After taking terminal leave from the Army, he and his wife moved to New Harbor and Allen started practicing medicine in Waldoboro a few months later, in December 2016. He practices at Waldoboro Family Medicine, at 28 Mill St.
Allen said terminal leave is time off that has built up and is used at the end of military service, before official retirement.
Allen is a minister’s son. His family moved around a lot when he was young, mostly through Pennsylvania, before settling in Carthage, N.Y., where he graduated from high school.
He attended the Massachusetts Institute of Technology for his undergraduate degree, focusing on genetics and life sciences research.
When he started work on his master’s degree at Carnegie Mellon University, he realized he didn’t like the idea of sitting on a lab bench all day with little human interaction and decided to shift his focus to practicing medicine.
Allen described himself as a lifelong introvert, but said an 18-month mission trip to Paris with The Church of Jesus Christ of Latter-day Saints brought him out of his shell.
He joined the Army after his first year of medical school, when he realized he needed help with the student debt he was racking up.
He only planned to stay for the required three years, but came to like the travel and the people in the military. He did his family medicine training in the military and was deployed to combat zones three times.

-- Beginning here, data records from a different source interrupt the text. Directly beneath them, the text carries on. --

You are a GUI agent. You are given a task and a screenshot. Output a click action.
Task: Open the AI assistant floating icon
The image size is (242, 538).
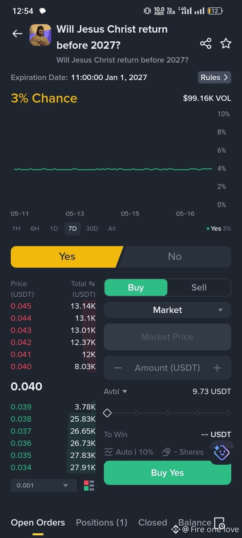click(221, 452)
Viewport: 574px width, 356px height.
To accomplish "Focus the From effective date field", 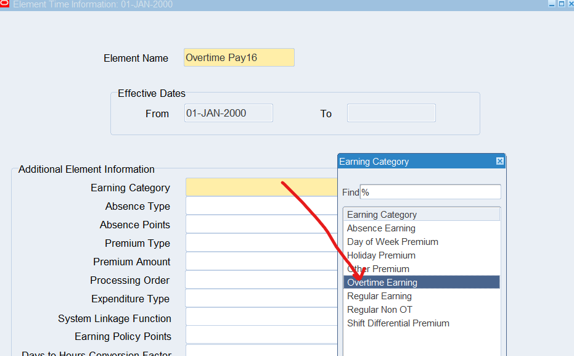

Allen talked about how his experience confirming soldiers as deceased during a deployment to Afghanistan shaped his immense appreciation for the sacrifices of service members and the tremendous cost of freedom.
“That’s part of my motivation to run, is that I saw what these soldiers gave up. And here we are just squandering our freedoms. To me, that makes their deaths less meaningful,” Allen said.
Allen and his wife of 35 years, Sandy, plan to stay in New Harbor long term. The couple has six children spread all over the country, as is typical of military families, he said.